My intention of this blog has always been to be a bit entertaining, funny, and light-hearted. Granted, since beginning it more than two years ago, I’ve also written a couple of heartfelt, vulnerable pieces. This story is a little different though. It’s a noteworthy part of my dating journey to find Mr. Right, nonetheless I’ve been reluctant to share it. I’ve struggled with how to tell it. I’ve never wanted a post to be on the more serious side, but for anyone who has dated, you’ll know that it’s not always good- that some people are not good. He was one of them.
We met on Halloween last year, in a bar in Siem Reap. Towards the end of the night he suggested I add him to Facebook.

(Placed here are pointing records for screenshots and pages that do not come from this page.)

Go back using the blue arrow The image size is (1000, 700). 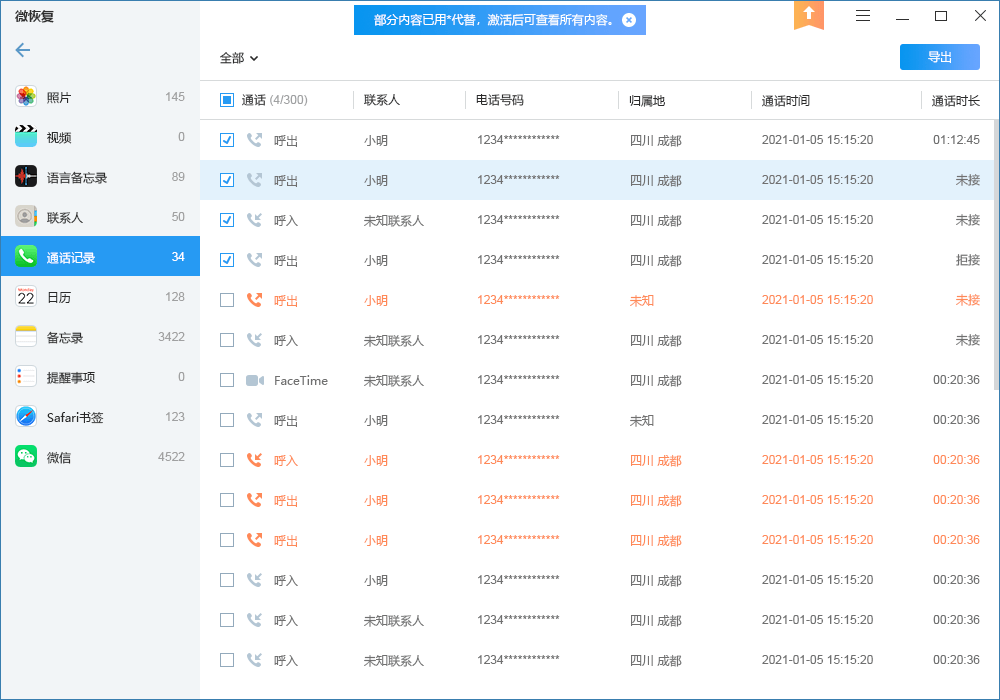coord(22,50)
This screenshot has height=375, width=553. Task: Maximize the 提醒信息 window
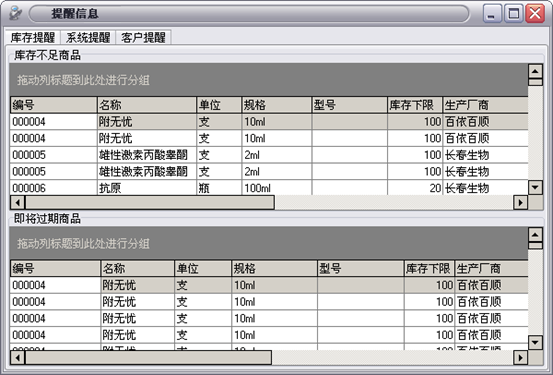point(514,14)
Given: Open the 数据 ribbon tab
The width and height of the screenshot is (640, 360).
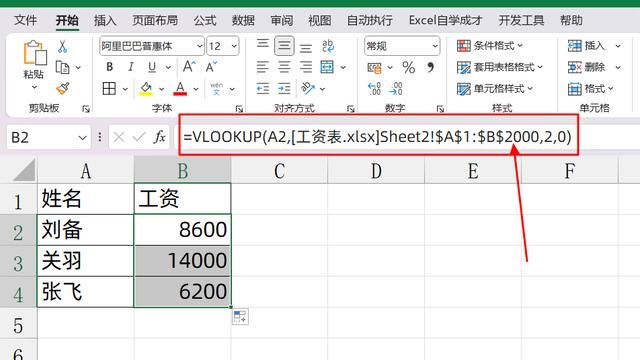Looking at the screenshot, I should click(x=243, y=20).
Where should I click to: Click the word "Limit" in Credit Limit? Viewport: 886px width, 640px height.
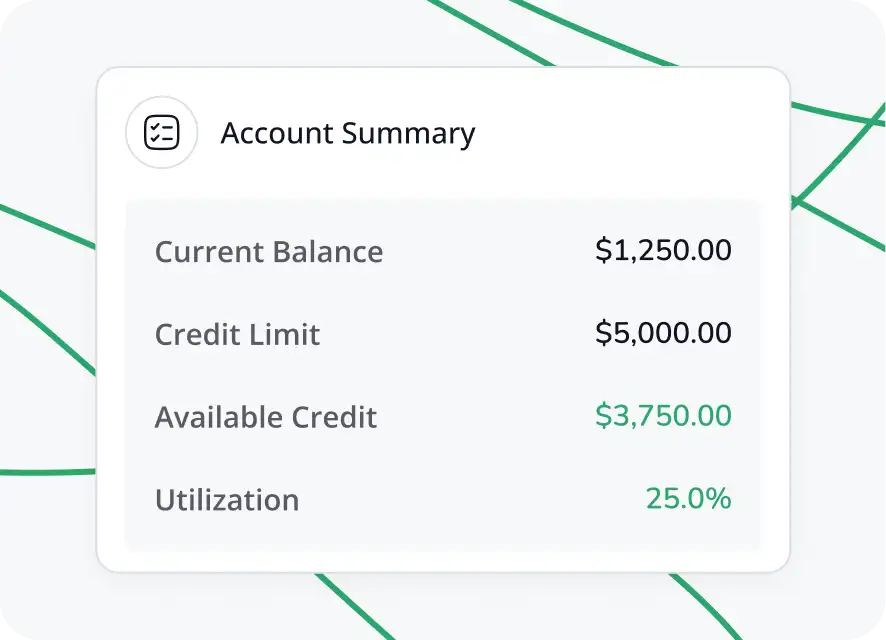(289, 334)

The next day, and the weeks following, he messaged me, a lot. I was interested to get to know him more, but as most of the single guys I’ve known here aren’t looking for a relationship, I was also cautious. I relaxed a bit when I found out we had 25 mutual friends on Facebook. He was your friend. He was your neighbor. He frequented your cafe or restaurant. He drank in your bar. He seemed like any other guy.

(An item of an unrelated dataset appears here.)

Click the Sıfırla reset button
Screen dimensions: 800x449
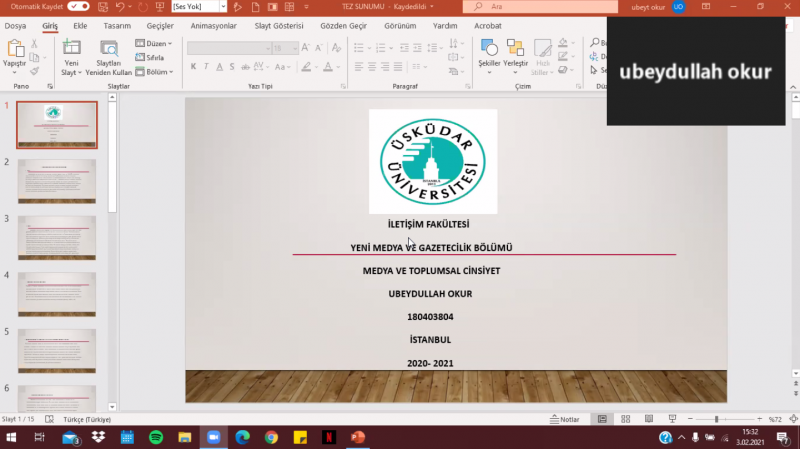click(149, 58)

We dated for a couple of weeks, then he suddenly stopped replying to me. I was confused, especially as he had initiated a majority of the contact. I apologized, unsure of what I had done wrong. He finally replied saying he wasn’t actually looking for a relationship, and claimed to be “Siem Reap’s Biggest Fuck Boy”! I was pretty shocked, as his level of interest didn’t indicate either of these. He said he wanted to be friends – but with benefits. I wasn’t interested. We hadn’t had sex, why would I want to now? We agreed to be just friends.
Over the next six weeks, his actions would involve calling me names, belittling me, yelling and acting aggressive, and trying to make me feel guilty. A message I sent has “ruined his day off”. He blamed me for various things- it was my fault they’d happened. He never accepted responsibility for his actions.

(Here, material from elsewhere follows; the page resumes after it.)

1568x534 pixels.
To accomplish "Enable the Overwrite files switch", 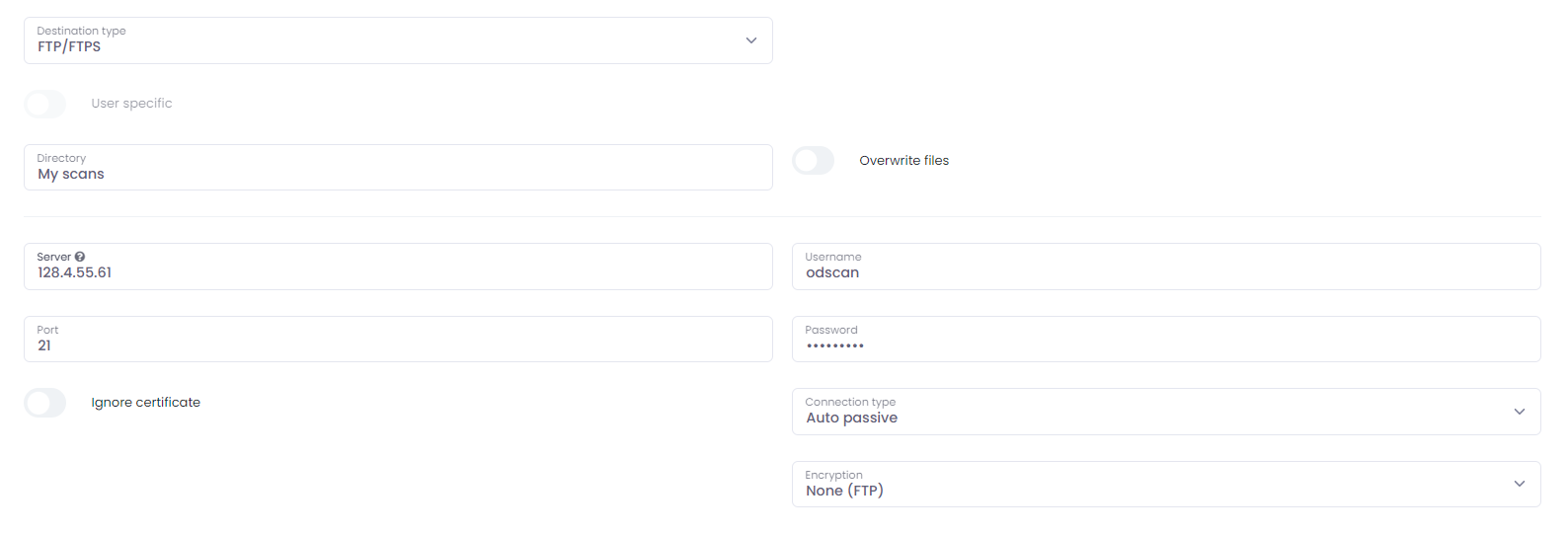I will click(814, 161).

In this time, he’s also already moved on to the next girl or two in town. He probably dated your friend. He may have dated you. When I confided in a friend, I found out about a girl a few months before me he treated the same. I’ve since heard of another one- she apparently had a panic attack when he walked into the bar she was alone in. Someone even created a fake Tinder profile to warn women against him. It turned out that I wasn’t the only one he did this to. In the end, each girls’ story about how he treated them is almost identical. He had a pattern.
Within these six weeks he had successfully managed to erode my confidence. The clincher was on New Year’s Eve. Dressed in a disguise, he walked into the bar I was in and talked to various people for at least thirty minutes. I had no idea it was him, until I looked over and saw he had removed the disguise and was now sitting across from me. Despite the fact we had only messaged yesterday, he didn’t speak to me. He acted like I wasn’t there. Then a girl walks in, who unbeknownst to him I happen to be friends with, and he chats her up. Upset by his behavior, I left the bar. I ended up on the side of a road, crumpled on the ground sobbing. I was so hurt that this person, who was supposed to be a friend, could treat me this way. I cared about him, but began to realize his relationship with me was destructive.
I find out the next day that when I left the bar, he had called me a bitch to my friend- the one he was seemingly trying to go home with. It was the final straw. That’s when I knew I had to remove him from my life. I blocked him on Facebook. Then I rarely left my house. I was afraid to run into him- afraid of possible confrontation. I knew his schedule, I knew where he ate. I knew where to avoid. I was also afraid of how I would react. I didn’t want him to see me cry. I didn’t want him to know the power he had gained over me.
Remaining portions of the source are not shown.